Information supplied:
- - - -

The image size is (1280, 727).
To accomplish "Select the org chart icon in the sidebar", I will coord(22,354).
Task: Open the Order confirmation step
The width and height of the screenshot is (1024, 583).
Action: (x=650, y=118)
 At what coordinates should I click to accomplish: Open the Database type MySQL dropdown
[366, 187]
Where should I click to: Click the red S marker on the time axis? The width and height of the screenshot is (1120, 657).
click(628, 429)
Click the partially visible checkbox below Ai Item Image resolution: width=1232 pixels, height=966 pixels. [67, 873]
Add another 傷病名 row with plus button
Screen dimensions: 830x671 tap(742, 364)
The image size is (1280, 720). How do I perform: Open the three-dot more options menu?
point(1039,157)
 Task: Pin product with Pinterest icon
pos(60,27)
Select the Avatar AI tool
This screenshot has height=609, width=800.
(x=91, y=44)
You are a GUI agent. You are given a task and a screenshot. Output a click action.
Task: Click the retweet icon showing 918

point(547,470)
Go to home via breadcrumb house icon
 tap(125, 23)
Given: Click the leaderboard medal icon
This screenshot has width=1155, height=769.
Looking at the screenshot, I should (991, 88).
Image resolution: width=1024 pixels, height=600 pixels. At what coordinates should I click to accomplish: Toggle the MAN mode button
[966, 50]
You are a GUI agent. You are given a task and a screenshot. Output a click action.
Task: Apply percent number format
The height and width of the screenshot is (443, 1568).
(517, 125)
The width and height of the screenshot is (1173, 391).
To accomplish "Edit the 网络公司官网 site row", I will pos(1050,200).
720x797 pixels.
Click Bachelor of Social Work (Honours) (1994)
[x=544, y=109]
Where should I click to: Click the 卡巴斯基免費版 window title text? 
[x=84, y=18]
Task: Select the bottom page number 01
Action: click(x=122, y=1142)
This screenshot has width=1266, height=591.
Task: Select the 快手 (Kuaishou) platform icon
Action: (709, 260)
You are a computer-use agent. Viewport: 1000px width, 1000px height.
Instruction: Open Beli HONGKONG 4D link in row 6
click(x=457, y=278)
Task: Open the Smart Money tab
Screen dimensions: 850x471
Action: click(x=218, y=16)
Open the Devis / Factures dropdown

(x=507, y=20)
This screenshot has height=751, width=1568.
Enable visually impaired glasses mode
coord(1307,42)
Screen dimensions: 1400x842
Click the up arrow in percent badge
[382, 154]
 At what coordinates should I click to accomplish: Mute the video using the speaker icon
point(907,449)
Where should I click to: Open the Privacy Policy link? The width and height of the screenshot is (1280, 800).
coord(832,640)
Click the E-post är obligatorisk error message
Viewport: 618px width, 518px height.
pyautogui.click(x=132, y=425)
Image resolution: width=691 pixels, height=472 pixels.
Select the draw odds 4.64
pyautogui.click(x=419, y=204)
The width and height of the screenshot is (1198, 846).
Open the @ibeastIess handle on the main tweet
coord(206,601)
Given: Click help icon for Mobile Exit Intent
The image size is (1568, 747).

- - - -

Exercise aim: Without altering a single word, reproduce the entries above.

Solution to this task:
The image size is (1280, 727).
To accomplish "Select the org chart icon in the sidebar", I will coord(22,354).
Task: Open the Order confirmation step
The width and height of the screenshot is (1024, 583).
Action: (x=650, y=118)
 At what coordinates should I click to accomplish: Open the Database type MySQL dropdown
[366, 187]
Where should I click to: Click the red S marker on the time axis? The width and height of the screenshot is (1120, 657).
click(628, 429)
Click the partially visible checkbox below Ai Item Image resolution: width=1232 pixels, height=966 pixels. [67, 873]
Add another 傷病名 row with plus button
Screen dimensions: 830x671 tap(742, 364)
The image size is (1280, 720). How do I perform: Open the three-dot more options menu?
point(1039,157)
 Task: Pin product with Pinterest icon
pos(60,27)
Select the Avatar AI tool
This screenshot has height=609, width=800.
(x=91, y=44)
You are a GUI agent. You are given a task and a screenshot. Output a click action.
Task: Click the retweet icon showing 918

point(547,470)
Go to home via breadcrumb house icon
 tap(125, 23)
Given: Click the leaderboard medal icon
This screenshot has width=1155, height=769.
Looking at the screenshot, I should (991, 88).
Image resolution: width=1024 pixels, height=600 pixels. At what coordinates should I click to accomplish: Toggle the MAN mode button
[966, 50]
You are a GUI agent. You are given a task and a screenshot. Output a click action.
Task: Apply percent number format
The height and width of the screenshot is (443, 1568).
(517, 125)
The width and height of the screenshot is (1173, 391).
To accomplish "Edit the 网络公司官网 site row", I will pos(1050,200).
720x797 pixels.
Click Bachelor of Social Work (Honours) (1994)
[x=544, y=109]
Where should I click to: Click the 卡巴斯基免費版 window title text? 
[x=84, y=18]
Task: Select the bottom page number 01
Action: click(x=122, y=1142)
This screenshot has width=1266, height=591.
Task: Select the 快手 (Kuaishou) platform icon
Action: (709, 260)
You are a computer-use agent. Viewport: 1000px width, 1000px height.
Instruction: Open Beli HONGKONG 4D link in row 6
click(x=457, y=278)
Task: Open the Smart Money tab
Screen dimensions: 850x471
Action: click(x=218, y=16)
Open the Devis / Factures dropdown

(x=507, y=20)
This screenshot has height=751, width=1568.
Enable visually impaired glasses mode
coord(1307,42)
Screen dimensions: 1400x842
Click the up arrow in percent badge
[382, 154]
 At what coordinates should I click to accomplish: Mute the video using the speaker icon
point(907,449)
Where should I click to: Open the Privacy Policy link? The width and height of the screenshot is (1280, 800).
coord(832,640)
Click the E-post är obligatorisk error message
Viewport: 618px width, 518px height.
pyautogui.click(x=132, y=425)
Image resolution: width=691 pixels, height=472 pixels.
Select the draw odds 4.64
pyautogui.click(x=419, y=204)
The width and height of the screenshot is (1198, 846).
Open the @ibeastIess handle on the main tweet
coord(206,601)
Given: Click help icon for Mobile Exit Intent
The image size is (1568, 747).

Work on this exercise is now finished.